Cystine-Binding Thiol Drugs
Cystine-binding thiol drugs (CBTDs) are another approach in treating cystinuria. Two main CBTDs, tiopronin and D-penicillamine, bind to cystine in the urine, reduce the disulfide bond and ultimately produce drug-bound cysteine complexes, which are up to 50 times more soluble than cystine. There are tolerability issues with both drugs so the patients developing proteinuria, anaemia, leucopenia, and liver dysfunction need to be monitored. Cystine capacity (CysCap) is a novel assay developed by Litholink (Chicago, Illinois, United States of America) for the prediction of kidney stone events in cystinuria. The solid-phase assay measures amounts of cystine crystals after incubation of urine samples for 48 hours with a pre-formed amount of cystine crystals. In supersaturated urine, the recovered solid phase is greater than the one that was added. Such urine has a ‘negative cystine capacity (CysCap)’. A ’Positive CysCap’ urine can dissolve the added cystine crystals. A patient with a positive CysCap has less stone events.

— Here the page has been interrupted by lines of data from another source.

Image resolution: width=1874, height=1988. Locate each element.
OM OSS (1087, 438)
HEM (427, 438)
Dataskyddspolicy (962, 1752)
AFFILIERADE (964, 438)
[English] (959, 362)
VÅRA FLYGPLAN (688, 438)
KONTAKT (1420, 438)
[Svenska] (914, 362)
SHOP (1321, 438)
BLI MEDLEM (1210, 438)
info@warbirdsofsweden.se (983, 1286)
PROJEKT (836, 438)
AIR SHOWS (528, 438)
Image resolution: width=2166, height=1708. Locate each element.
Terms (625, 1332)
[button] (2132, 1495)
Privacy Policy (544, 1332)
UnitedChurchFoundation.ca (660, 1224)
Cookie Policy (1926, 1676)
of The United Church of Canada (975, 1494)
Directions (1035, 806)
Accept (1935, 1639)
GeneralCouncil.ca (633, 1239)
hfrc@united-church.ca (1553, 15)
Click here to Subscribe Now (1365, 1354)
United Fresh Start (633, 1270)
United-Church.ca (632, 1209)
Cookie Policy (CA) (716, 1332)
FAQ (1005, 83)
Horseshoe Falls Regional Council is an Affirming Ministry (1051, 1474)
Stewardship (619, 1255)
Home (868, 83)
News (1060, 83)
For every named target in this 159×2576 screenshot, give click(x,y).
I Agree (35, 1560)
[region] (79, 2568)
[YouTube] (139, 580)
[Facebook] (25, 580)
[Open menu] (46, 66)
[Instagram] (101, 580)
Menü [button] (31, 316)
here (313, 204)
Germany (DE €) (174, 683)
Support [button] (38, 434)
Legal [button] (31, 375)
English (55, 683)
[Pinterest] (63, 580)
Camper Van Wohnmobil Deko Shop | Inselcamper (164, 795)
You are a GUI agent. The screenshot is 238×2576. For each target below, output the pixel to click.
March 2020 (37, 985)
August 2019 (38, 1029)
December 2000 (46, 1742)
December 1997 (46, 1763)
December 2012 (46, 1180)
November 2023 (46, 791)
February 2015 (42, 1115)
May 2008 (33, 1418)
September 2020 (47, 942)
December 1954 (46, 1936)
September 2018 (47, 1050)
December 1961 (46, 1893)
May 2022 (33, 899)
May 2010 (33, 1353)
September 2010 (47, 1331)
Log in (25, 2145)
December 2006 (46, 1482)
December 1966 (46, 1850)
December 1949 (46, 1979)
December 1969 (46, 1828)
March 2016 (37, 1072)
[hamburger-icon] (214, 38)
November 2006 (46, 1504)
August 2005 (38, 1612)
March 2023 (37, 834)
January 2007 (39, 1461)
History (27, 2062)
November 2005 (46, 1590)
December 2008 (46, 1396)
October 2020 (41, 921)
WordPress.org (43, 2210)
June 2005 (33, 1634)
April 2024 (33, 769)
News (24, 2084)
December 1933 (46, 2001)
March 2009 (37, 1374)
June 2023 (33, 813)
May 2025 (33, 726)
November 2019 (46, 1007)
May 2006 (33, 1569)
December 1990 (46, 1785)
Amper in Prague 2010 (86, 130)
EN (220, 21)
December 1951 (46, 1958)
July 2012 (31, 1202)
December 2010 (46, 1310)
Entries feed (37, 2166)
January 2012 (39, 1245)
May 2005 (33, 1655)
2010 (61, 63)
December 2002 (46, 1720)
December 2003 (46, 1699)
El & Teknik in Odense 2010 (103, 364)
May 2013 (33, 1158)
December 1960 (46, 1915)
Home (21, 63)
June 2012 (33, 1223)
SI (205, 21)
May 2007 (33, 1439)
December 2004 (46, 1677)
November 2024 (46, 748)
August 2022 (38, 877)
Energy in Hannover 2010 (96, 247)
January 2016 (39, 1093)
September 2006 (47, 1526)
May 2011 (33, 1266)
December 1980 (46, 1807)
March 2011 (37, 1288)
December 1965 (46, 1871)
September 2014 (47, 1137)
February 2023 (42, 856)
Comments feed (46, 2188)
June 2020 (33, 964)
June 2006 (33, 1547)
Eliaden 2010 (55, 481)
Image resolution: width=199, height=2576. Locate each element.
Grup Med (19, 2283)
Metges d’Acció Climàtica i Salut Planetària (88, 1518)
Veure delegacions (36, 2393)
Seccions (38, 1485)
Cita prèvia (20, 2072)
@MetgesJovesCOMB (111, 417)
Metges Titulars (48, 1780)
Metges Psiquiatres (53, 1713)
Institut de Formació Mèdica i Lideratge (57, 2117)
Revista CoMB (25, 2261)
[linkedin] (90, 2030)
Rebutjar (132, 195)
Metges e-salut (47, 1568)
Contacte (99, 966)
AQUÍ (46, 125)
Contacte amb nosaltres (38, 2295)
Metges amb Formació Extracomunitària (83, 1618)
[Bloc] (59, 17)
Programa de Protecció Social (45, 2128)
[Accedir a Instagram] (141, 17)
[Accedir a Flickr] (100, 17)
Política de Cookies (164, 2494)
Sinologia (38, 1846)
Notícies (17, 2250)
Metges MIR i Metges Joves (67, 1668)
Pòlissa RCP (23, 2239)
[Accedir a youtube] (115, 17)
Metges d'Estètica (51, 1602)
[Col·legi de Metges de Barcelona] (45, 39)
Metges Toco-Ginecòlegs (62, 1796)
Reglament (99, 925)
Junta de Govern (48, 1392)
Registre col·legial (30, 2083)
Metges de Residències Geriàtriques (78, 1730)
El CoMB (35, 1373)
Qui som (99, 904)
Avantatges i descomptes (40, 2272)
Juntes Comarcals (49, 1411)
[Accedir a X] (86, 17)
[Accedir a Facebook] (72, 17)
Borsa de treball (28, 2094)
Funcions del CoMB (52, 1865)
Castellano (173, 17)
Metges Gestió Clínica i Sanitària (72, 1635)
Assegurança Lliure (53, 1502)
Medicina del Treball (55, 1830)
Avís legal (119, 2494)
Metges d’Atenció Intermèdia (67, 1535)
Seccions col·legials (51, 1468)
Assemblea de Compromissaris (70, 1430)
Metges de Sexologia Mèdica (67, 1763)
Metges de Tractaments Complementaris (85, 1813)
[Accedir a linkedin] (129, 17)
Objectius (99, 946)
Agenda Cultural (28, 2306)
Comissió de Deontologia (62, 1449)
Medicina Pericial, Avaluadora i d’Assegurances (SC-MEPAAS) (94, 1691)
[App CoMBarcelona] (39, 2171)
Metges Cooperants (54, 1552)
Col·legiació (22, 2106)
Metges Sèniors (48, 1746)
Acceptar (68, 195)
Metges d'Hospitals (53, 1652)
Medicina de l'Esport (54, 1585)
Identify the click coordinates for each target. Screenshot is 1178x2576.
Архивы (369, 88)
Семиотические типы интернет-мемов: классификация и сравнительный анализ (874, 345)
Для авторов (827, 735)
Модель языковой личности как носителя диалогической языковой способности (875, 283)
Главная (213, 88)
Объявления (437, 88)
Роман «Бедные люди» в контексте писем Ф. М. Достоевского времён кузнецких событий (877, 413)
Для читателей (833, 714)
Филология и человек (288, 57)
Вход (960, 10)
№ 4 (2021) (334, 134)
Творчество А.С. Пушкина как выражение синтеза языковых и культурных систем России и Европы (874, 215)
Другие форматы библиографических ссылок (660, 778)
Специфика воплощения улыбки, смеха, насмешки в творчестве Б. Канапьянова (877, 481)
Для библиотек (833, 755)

The CysCap test is used to judge the effectiveness of CBTD tiopronin. The tiopronin dose-response study showed that the CysCap increased in tiopronin treated patients when the dose of 1g per day was applied. However, there was no consistent further increase in CysCap or in cystine excretion within 24 h with higher tiopronin doses .
In addition to CysCap test, crystalluria and crystal volume are identified by microscopic examination of urine sediment. The retrospective study, performed in order to identify therapeutics targets using cystine crystalluria as a marker of cystine stone development, showed that a decrease in urine specific gravity substantially decreased the risk of cystine crystalluria .
Chaperone Therapy, Crystal Inhibitors and Other Approaches
Chaperone therapy is an attractive treatment for cystinuria since it is already applied on several mutations affecting the rBAT protein that cause protein misfolding.
Specially designed synthetic inhibitors of crystal growth are known to modulate crystallisation in urine, and could be able to slow or prevent cystine stones. As the stones are aggregates of individual hexagonal crystals and they generate hillocks in a spiral growth pattern, it is shown that L-cystine dimethyl ester (L-CDME) and L-cystine methyl ester (L-CME) significantly decrease the growth velocity of hillocks steps. L-CDME inhibitor affects the roughening of the crystal step edges in a higher rate than L-CME. L-CDME is indicated to be a viable therapeutic agent for the prevention of L-cystine stones . In order to assess the efficacy of L-CDME as an inhibitor of crystal growth, the Slc3a1 knockout mice were given either water or L-CDME for four weeks. The treatment with L-CDME led to formation of high number of small stones but it did not prevent stone formation. Ultimately, the study showed that L-CDME could be used as an applicable treatment for cystine stones without any negative effects on the mice .
Other approaches include the vasopressin V2 receptor antagonist (V2RA) tolvaptan and the application of CRISPR/Cas9 gene editing systems. Tolvaptan causes polyuria, with urine output that averages six litres per day and as such is an attractive pharmacotherapeutic for cystine stones . In an effort to apply gene therapy to repair SLC7A9 mutation by delivery of CRISPR/Cas9 reagents, there are numerous barriers to be overcome.